Cautious broker welcome for blockbuster Unum EAP deal

In what has been labelled Britain’s biggest ever employee assistance programme (EAP) deal, the country’s largest disability insurer, Unum, has revealed plans to roll out a free EAP service to all of its group income protection (GIP) clients.

The monster deal, signed with multinational business services giant Ceridian, means that 900,000 people across the UK will be given access to an EAP service provided by Ceridian. Neither employees nor their employer will incur any charge for using the basic form of the service, with Unum picking up the bill.

However, concerns have been raised that the arrangement will leave brokers and employee benefit consultants with an administrative headache, while some have questioned just how generous the free service actually is.

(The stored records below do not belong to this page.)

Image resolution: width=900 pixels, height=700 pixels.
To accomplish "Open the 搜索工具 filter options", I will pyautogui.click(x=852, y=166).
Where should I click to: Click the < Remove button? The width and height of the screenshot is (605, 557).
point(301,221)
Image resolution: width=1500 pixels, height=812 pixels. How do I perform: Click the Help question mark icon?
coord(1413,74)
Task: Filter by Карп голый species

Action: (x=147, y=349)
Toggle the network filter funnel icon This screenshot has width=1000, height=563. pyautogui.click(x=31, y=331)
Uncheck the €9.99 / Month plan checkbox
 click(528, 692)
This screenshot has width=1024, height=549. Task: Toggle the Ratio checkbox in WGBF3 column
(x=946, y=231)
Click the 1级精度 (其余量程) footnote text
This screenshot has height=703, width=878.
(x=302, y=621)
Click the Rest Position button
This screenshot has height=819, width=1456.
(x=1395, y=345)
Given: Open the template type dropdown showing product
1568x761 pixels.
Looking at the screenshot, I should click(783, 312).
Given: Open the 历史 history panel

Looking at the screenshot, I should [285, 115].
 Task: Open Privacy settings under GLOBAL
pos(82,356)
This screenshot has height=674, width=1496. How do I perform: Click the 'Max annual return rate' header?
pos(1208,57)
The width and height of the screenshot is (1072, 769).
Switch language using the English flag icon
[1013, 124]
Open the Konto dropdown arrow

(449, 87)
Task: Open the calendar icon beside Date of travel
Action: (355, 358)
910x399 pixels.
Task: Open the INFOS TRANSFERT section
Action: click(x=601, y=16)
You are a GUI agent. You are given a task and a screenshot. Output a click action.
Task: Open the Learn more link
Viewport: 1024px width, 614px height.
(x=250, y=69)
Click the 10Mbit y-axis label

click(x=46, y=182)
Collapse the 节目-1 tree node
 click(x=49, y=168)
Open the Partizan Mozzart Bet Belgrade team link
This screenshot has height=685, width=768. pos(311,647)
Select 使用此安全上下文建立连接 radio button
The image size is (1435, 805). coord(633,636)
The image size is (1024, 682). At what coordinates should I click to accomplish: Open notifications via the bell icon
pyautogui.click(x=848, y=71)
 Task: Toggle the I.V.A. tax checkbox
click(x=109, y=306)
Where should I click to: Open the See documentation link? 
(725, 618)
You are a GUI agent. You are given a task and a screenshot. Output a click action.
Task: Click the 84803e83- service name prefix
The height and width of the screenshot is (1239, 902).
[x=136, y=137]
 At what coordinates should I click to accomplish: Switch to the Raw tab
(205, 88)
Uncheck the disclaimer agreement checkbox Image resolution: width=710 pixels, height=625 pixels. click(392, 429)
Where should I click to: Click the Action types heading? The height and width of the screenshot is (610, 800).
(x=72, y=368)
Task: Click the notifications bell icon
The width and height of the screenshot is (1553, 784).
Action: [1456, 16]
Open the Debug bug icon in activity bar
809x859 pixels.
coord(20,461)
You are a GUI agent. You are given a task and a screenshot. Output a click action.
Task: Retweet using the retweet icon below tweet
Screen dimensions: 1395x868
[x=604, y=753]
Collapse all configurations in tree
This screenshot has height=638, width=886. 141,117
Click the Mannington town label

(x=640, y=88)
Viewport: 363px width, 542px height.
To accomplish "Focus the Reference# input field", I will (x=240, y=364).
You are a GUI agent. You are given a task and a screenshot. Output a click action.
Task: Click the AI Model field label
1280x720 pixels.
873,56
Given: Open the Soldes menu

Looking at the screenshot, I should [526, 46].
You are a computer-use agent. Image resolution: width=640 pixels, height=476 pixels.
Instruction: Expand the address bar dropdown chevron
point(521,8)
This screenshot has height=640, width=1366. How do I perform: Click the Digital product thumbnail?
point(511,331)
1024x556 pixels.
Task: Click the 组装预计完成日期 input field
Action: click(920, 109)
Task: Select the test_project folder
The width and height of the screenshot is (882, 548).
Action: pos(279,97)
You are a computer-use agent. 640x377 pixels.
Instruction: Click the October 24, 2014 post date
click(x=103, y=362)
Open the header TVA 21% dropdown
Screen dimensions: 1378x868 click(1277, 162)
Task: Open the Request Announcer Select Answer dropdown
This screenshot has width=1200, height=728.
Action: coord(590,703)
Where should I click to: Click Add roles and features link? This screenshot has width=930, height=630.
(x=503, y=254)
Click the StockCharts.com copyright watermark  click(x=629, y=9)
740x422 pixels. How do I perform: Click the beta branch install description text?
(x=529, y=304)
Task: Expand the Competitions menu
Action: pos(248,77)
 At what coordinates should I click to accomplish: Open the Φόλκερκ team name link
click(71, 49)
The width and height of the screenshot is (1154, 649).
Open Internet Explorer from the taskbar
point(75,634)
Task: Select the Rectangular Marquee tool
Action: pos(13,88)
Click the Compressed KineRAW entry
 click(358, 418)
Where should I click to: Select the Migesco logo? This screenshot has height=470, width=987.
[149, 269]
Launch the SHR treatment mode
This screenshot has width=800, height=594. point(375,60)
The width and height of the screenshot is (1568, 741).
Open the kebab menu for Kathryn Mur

The new service will provide access for employers to online and telephone legal and employment helplines for mangers and supervisors. It also means that Unum clients will be able to create tailored legal documents to help them stay compliant and save legal costs.

Unum, which has been working in the US with Ceridian for the past seven years, said that employees covered by its GIP will now have access to telephone and face-to-face counselling, matched referalls for child and elder care and tips and advice on a wide range of other subjects. Printed material, CDs and online documents will also be provided free of charge as an additional resource for employees and employers.

All Unum customers will be provided with these services free as part of a so-called “embedded” option, with the ability to upgrade to a paid for “enhanced” one. With the enhanced option, the cost of which will vary from employer to employer, clients receive annual management reports from Unum which give anonymous details of the types of concerns being raised by employees. Other additional benefits are also provided.

Paul Roberts of London-based employee benefits consultancy IHC said he was pleased that Unum, which is by far the UK’s largest disability insurer with an estimated 60% market share, was “finally” offering an EAP service.

“The launch of the embedded EAP looks like a good thing to finally link the needs of people stressed in need of extra support and assistance but this follows Legal & General and Canada Life which already have similar offerings established in this market” Roberts said. “We hope that cases who are identified in the GIP claiming process are proactively helped to make the first call for therapy using the EAP.”

However, Roberts expressed concerned that the free service might fall short in places. While the “embedded” service provides access to just three sessions of telephone and face-to-face counselling, employers need to pay extra for the “enhanced” option, which provides six sessions of each.

“It’s a good start but I understand the clinical model to be six sessions so it begs the question ‘What happens after three sessions and who, how and when will it be billed back to the employer?’” Roberts asked.

However, Wojciech Dochan, head of commercial marketing at Unum, said that the number of telephone and face-to-face counselling sessions included as part of an EAP “varies” across the industry. He was also quick to allay some brokers’ initial concerns that they would have to administrate and pay for the communication of the new benefit to thousands of employees.